Я слезаю с кровати и сажусь, отвернувшись к решетке.

Маринка поправляет постель, решая не менять простынь, просто делает вид, что поправляет. Уже через минуту поворачивается:

– Ну?! Навалила? Вставай!

Я встаю и вся сжимаюсь, зная, что сейчас Маринка ударит. Она, действительно, хлестко бьет меня по лицу своей огромной, как тарелка, ладонью:

– Ах, ты дрянь! А только уйду, – под себя?! Прибила бы! – снова замахивается, но уже не бьет. Я и от первого удара отлетела в сторону и упала на колено. Отлетела бы и дальше, да привязанная рука не пустила. Но чувство такое, что голова немного оторвалась, она, словно чужая, лежит на плече и кружится, кружится.

Маринка ловит меня за свободную руку и одним рывком подтягивает к скобе, привязывает. Когда она сердитая, она очень туго привязывает, так туго, что уже через полчаса пальцы начинают неметь. Чтобы кровь к пальцам поступала, приходится постоянно шевелить ими, сгибать, разгибать, сгибать, разгибать, сгибать, разгибать. Такую зарядку надо делать целые сутки, ведь Маринка снова придет только завтра, в это же время. Только завтра.
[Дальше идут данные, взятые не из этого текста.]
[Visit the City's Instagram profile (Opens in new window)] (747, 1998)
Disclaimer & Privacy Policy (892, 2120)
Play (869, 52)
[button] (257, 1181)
Есть ещё одна процедура, входящая в обязательный распорядок дня, это кормежка. Она так и называется «кормежка». В коридоре начинается какое-то движение, какая-то возня и тетя Маша, такая же здоровенная, как и Маринка, а может быть они родственники, кричит:

– Кормежка! Кормежка! Кормежка!

Кричит три раза, будто мы глухие и с первого раза не услышим. Мы не глухие, мы сумасшедшие. Причем, мы здесь все буйные, потому и привязанные. Постоянно привязанные, режим содержания такой. Чего по три раза кричать. Кричи, не кричи, мы же не кинемся бежать навстречу, не побежим занимать очередь. А она кричит. Три раза кричит, на весь корпус.

Вот начинает возиться с задвижкой, клацает, клацает, брякает по окрашенной ещё до революции двери, ворчит чего-то себе под нос. Наконец, отворяет. Двери и стены, действительно, в последний раз красили очень давно. Краска на стенах полопалась, потрескалась и ощерилась, загнулась неровными краями. Хочется их отколупнуть, но руки привязаны.

Кормежка. Дверь с шипением, шкрябаньем о линолеум, растворяется и тетя Маша протискивается внутрь нашего обиталища. В каждой руке по огромному шприцу.

Я еще захватила то время, когда больных кормили ложками. Давали и первое, и второе, и компот. Правда, компот без косточек. Тогда ещё лечили, какие-то уколы ставили, заставляли таблетки проглатывать. Потом пришёл новый главный врач, и таблетки давать перестали. А во время обеда, да, тогда ещё был обед, не кормежка, стали смешивать первое и второе. А когда сократили нянечек, то туда же, в тарелку с супом и картофельным пюре стали добавлять поварешку компота. Противно, но привыкли быстро.

А теперь и вовсе упростилась кормежка. Чтобы меньше с нами возиться. Каким-то большим смесителем, миксером, я его не видела, но мне кажется, что он большой и страшный, взбивают в жидкую пасту и первое, и второе, и компот, или кисель, разливают эту массу по шприцам и кормят нас. Из них, из шприцов и кормят.

Тетя Маша подходит к Вальке, без лишних разговоров сует ей в полуоткрытые губы рожок от шприца и давит на ручку. Валька торопливо глотает, захлебывается, снова глотает, снова захлебывается, пытается отстраниться, отвернуться, но рожок упирается в край рта и не позволяет отвернуть голову.

– Вот, молодец! Молодец, жеребец, что кобыл охаживал! Ха-ха-ха!

Тетя Маша громко смеется над своей сальной шуткой, она очень довольна собой, у неё прекрасное настроение. Мне становится противно, не нужно было смотреть, как Вальку кормили, как она давилась и сплевывала то, что не успело проскочить в горло.